To open the packages described above, various solutions have been proposed, including reclosable opening devices made of plastic material and substantially comprising a spout, e.g. tubular, defining a through opening and fitted to a hole in a wall of the package, and a removable, e.g. screw or hinged, cap fitted to and outwardly closing the spout.
When producing the opening device, the opening of the spout is sealed by a plastic confetti portion connected integrally to the spout and detachable from it along a smaller-section annular tearable membrane; on the side facing the cap, the confetti portion has an integral projecting pull ring, the free end of which is pulled by the user to detach the confetti portion from the spout along the tearable membrane and so open the product pour opening. More specifically, the pull ring extends inside, and at a predetermined distance from, the spout.
Using the opening devices described, the package is easy to open, with a reasonable amount of effort required of the user, and the confetti portion is detached neatly from the spout.
The same does not apply, however, in the case of packages requiring not only liquid but also gas sealing where the opening device is fitted to the packaging material.
In such cases, solutions are known in which the confetti portion of the opening device is fixed directly over a prelaminated hole in the packaging material, i.e. a hole formed in the base layer only and covered by the other lamination layers, including the layer of gas-barrier material.
Using this solution, opening the package calls not only for detaching the confetti portion from the spout, but also for tearing the layer of barrier material against the edge of the hole through the base layer. With commonly used barrier materials, such as aluminium, this invariably results in an increased effort by the user to unseal the package and in a jagged, frayed edge of the hole, thus impairing smooth pour-out of the food product.
In order to solve this problem, the Applicant devised a method and apparatus, disclosed in EP-A-2008787, for injection molding the opening device directly on the prelaminated hole of the packaging material.

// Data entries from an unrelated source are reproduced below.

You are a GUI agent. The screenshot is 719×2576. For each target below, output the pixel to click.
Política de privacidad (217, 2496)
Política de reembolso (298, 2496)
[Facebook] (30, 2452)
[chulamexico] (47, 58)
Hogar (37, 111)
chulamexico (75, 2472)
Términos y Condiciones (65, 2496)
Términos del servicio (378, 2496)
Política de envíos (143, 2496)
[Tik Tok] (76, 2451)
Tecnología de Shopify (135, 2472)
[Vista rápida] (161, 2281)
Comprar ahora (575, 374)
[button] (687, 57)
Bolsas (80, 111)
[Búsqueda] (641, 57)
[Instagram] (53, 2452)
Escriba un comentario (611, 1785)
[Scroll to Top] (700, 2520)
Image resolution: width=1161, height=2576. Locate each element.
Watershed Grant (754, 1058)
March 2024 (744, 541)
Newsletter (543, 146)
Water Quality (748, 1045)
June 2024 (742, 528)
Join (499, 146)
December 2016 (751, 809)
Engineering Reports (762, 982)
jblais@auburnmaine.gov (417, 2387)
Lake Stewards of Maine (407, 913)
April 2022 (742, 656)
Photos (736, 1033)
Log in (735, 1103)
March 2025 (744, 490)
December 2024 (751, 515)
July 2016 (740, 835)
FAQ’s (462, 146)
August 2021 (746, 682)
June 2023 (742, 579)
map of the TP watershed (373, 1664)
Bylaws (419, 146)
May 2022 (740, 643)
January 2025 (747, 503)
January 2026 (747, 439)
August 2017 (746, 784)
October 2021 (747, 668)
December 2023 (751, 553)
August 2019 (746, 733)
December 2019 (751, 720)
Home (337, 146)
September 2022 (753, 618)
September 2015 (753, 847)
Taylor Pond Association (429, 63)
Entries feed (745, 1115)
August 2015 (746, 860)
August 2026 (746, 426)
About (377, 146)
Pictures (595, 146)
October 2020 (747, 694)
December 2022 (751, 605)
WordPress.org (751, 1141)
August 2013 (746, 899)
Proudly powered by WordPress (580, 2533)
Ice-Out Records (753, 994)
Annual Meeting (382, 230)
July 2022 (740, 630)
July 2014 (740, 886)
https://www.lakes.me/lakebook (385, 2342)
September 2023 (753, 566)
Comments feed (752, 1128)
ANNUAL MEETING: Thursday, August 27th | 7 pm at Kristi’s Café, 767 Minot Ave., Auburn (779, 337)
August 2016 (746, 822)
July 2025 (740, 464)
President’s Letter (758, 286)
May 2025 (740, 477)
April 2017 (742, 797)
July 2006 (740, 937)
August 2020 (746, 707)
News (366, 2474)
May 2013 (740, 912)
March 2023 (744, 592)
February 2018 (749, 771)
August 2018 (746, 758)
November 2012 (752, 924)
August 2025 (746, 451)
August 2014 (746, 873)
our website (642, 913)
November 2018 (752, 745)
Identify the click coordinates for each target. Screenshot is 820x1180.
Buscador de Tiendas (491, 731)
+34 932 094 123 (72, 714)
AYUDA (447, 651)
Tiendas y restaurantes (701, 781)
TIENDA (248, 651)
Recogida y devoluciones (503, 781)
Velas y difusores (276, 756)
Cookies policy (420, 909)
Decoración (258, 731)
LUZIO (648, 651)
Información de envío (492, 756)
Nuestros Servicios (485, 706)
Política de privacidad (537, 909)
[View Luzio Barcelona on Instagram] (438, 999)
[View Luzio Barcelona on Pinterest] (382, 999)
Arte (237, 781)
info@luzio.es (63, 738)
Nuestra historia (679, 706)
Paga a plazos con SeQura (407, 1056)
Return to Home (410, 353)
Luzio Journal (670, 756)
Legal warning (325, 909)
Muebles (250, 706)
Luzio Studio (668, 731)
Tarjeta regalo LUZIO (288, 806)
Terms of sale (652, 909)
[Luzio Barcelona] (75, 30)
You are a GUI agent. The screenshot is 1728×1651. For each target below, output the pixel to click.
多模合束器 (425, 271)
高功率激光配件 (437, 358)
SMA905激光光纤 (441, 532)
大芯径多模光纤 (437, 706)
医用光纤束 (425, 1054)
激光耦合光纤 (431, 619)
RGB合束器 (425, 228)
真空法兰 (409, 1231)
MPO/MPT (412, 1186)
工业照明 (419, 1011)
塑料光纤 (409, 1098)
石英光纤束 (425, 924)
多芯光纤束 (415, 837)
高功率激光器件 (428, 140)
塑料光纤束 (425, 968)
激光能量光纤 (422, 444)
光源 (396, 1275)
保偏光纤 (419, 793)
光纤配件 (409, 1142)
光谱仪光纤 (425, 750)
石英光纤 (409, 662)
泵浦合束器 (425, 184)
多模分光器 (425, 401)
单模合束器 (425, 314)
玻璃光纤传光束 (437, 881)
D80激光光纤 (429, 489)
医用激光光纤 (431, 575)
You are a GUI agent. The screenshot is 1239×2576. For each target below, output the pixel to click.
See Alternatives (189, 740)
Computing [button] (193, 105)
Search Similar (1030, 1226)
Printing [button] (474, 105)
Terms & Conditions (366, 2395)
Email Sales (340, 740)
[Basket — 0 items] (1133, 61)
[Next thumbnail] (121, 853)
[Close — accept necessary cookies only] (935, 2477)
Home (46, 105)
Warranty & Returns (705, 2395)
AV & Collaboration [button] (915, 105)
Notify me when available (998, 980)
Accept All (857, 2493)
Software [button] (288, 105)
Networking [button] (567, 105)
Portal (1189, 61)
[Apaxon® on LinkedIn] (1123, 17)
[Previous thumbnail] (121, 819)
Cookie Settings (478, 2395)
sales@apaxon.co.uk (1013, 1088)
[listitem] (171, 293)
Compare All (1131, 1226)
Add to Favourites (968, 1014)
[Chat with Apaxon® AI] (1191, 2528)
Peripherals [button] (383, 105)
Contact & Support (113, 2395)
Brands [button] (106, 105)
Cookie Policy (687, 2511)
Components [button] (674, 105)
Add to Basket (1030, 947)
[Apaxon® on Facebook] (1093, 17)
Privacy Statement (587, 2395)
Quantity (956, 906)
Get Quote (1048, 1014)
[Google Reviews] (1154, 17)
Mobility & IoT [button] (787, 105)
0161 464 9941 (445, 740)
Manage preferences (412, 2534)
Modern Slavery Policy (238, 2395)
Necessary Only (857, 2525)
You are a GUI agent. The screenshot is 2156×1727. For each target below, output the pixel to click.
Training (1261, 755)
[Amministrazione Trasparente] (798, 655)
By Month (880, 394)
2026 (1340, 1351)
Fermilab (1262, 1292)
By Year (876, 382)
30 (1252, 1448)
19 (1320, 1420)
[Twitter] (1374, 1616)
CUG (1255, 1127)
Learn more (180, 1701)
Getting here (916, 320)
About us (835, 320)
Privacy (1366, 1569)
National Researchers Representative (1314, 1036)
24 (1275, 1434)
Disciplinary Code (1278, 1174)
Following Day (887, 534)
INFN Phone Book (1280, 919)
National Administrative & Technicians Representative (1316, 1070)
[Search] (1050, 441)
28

In practice, the molten plastic material is injected onto one side of the prelaminated hole to cover it up to an annular peripheral portion thereof and to form, in this way, a plastic confetti portion directly attached to the prelaminated hole; the molten plastic material is then forced to pierce the prelaminated hole at such annular peripheral portion to form a pouring spout of the opening device projecting from an opposite side of the prelaminated hole and attached to the confetti portion through a smaller-section annular membrane connection portion adapted to be torn by the user to open the package.
In this way, the material forming the prelaminated hole is first pierced through and then resealed by the plastic material forming the spout. Therefore, the resulting package has the necessary gas-sealing properties, while at the same time is easier to open than known packages with gas barrier.
The Applicant however observed that, during the injection operations, the prelaminated hole was not always regularly pierced on the confetti portion side, but tended to break on the spout side. This caused portions of the material of the prelaminated hole to be entrapped into the plastic material forming the tearable membrane, so making this solution not completely satisfactory as to the effort required to the user to unseal the package and the pouring quality.